Storage Service
Introduction
After performing the basic user management procedures (create users and groups, assign users to groups, etc.) through Entitlements Service, the OSDU developer can use the Storage Service to ingest metadata information generated by applications into the Data Ecosystem. The Storage Service provides a set of APIs to manage the entire metadata life-cycle such as ingestion (persistence), modification, deletion, versioning and data schema.
Record structure
From the Storage Service perspective, the metadata to be ingested is called record. Below is a basic example of a Data Ecosystem record with a brief explanation of each field:
{
"id": "data-partition-id:hello:123456",
"kind": "schema-authority:wks:hello:1.0.0",
"acl": {
"viewers": ["data.default.viewers@data-partition-id.[osdu.opengroup.org]"],
"owners": ["data.default.owners@data-partition-id.[osdu.opengroup.org]"]
},
"legal": {
"legaltags": ["data-partition-id-sample-legaltag"],
"otherRelevantDataCountries": ["FR","US","CA"]
},
"data": {
"msg": "Hello World, Data Ecosystem!"
},
"createUser": "user@email.com",
"createTime": "2023-03-28T10:31:09.890Z",
"modifyUser": "user@email.com",
"modifyTime": "2023-03-28T10:31:09.890Z"
}
- id: (optional) Unique identifier in the Data Ecosystem. When not provided, the service will create and assign an id to the record. Must follow the naming convention:
{Data-Partition-Id}:{object-type}:{uuid}
. - kind: (mandatory) Kind of data being ingested. Must follow the naming convention:
{Schema-Authority}:{dataset-name}:{record-type}:{version}
. - acl: (mandatory) Group of users who have access to the record.

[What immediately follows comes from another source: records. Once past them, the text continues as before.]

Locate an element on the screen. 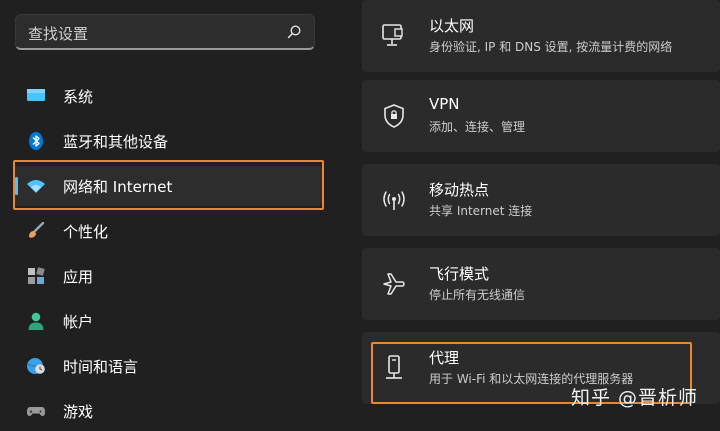 Image resolution: width=720 pixels, height=431 pixels. card-airplane-mode: 飞行模式 停止所有无线通信 is located at coordinates (541, 284).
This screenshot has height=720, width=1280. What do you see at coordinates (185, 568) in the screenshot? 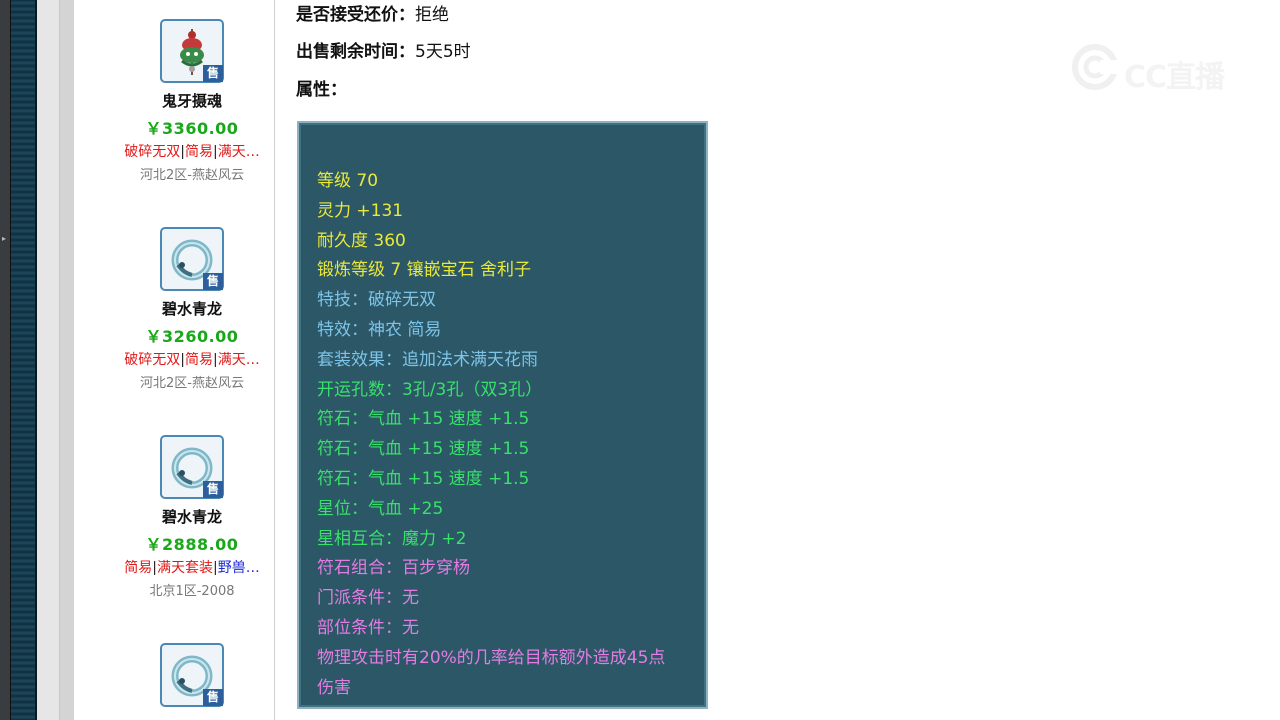
I see `item-tag: 满天套装` at bounding box center [185, 568].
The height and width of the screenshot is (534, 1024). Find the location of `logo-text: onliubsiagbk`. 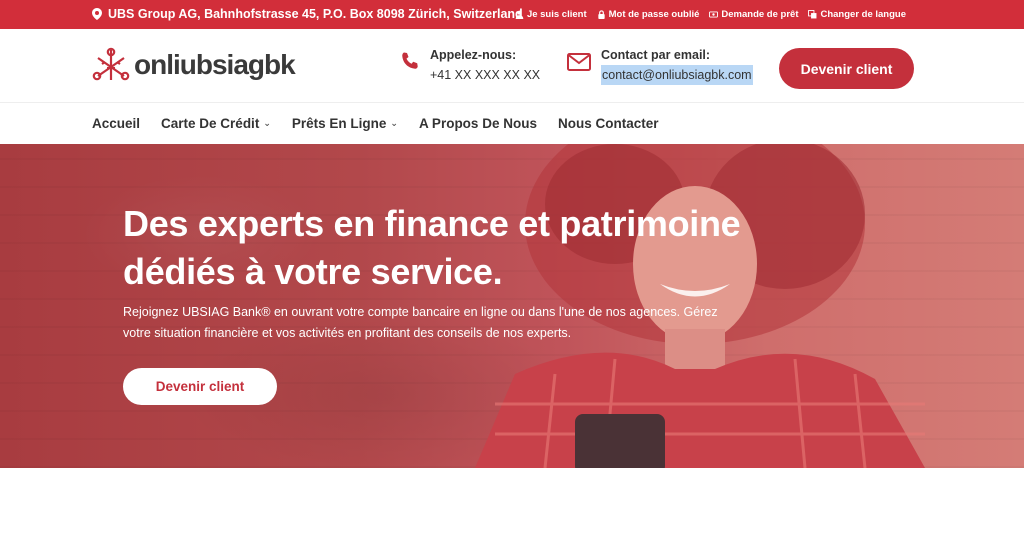

logo-text: onliubsiagbk is located at coordinates (215, 64).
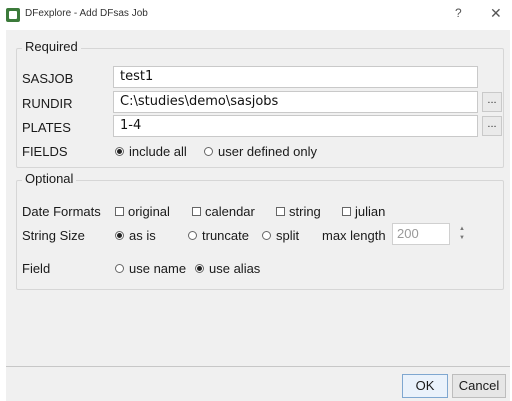 The height and width of the screenshot is (401, 512). Describe the element at coordinates (120, 236) in the screenshot. I see `string-as-is-radio` at that location.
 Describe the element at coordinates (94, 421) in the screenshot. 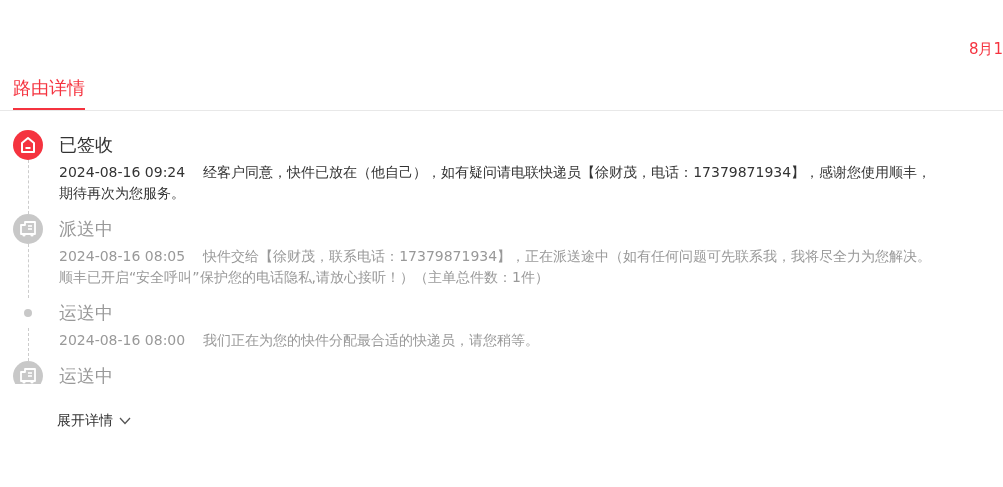

I see `expand-details-link: 展开详情` at that location.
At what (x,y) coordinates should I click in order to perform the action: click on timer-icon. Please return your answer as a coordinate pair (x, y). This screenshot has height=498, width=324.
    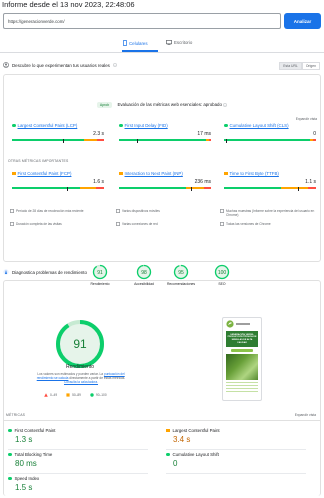
    Looking at the image, I should click on (12, 224).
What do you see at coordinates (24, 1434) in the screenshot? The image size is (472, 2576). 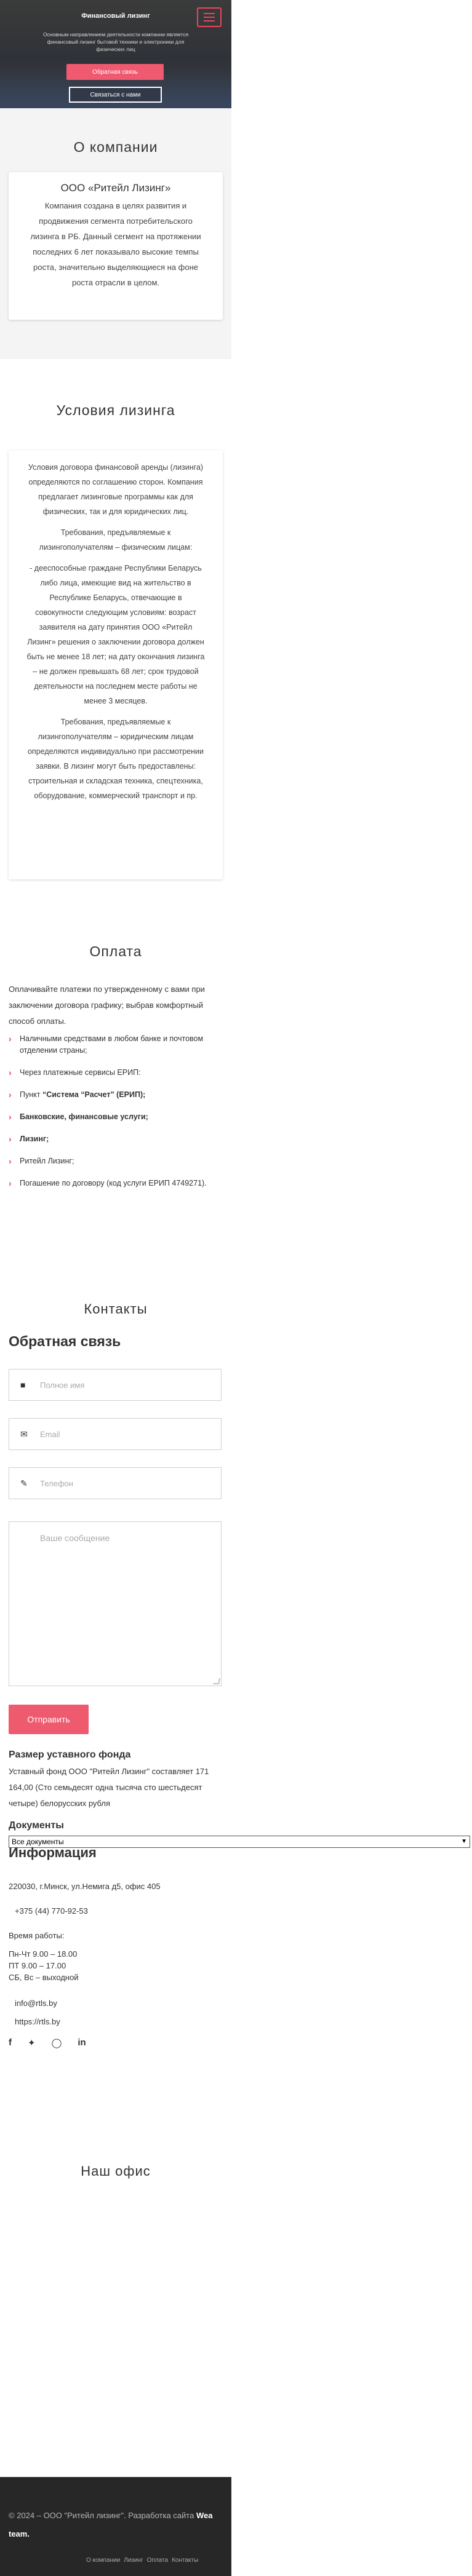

- acl.viewers: List of valid groups which will have view/read privileges over the record. We follow the naming convention such that data groups begin with
data.
. - acl.owners: List of valid groups which will have write privileges over the record. We follow the naming convention such that data groups begin with
data.
.
- acl.viewers: List of valid groups which will have view/read privileges over the record. We follow the naming convention such that data groups begin with
- legal: (mandatory) Attributes which represent the legal constraints associated with the record.
- legal.legaltags: List of legal tag names associated with the record.
- legal.otherRelevantDataCountries: List of other relevant data countries. Must have at least 2 values: where the data was ingested from and where Data Ecosystem stores the data.
- data: (mandatory) Record payload represented as a list of key-value pairs.
- createUser: ID of the user who has created the record
- createTime: Time at which the record was created
- modifyUser: ID of the user who has last updated that specific version of the record (Not present in first version of the record)
- modifyTime: Time at which that version of the record was updated (Not present in first version of the record)
Note: modifyUser
and modifyTime
values are only updated for data-block updates using the PATCH
or PUT
APIs. Metadata updates using the PATCH
API do not create a new record version nor update the modifyTime
and modifyUser
attributes.
Schema structure
Another important concept in the Data Ecosystem Storage Service is schema. Schema is a structure, also defined in JSON, which provides data type information for the record fields. In other words, the schema defines whether a given field in the record is a string
, or an integer
, or a float
, or a geopoint
, etc.
It is important to note that only fields with schema information associated with are indexed by the Search Service. For this reason, the OSDU developer must create the respective schema for his/her records kind before start ingesting records into the Data Ecosystem.
Schemas and records are tied together by the kind attribute. On top of that, a given kind can have zero or exactly one schema associated with. Having that concept in mind, the OSDU developer can make use of schema service APIs for schema management.
Note that all schema apis in Storage service are now deprecated, schema service is now used to manage schemas.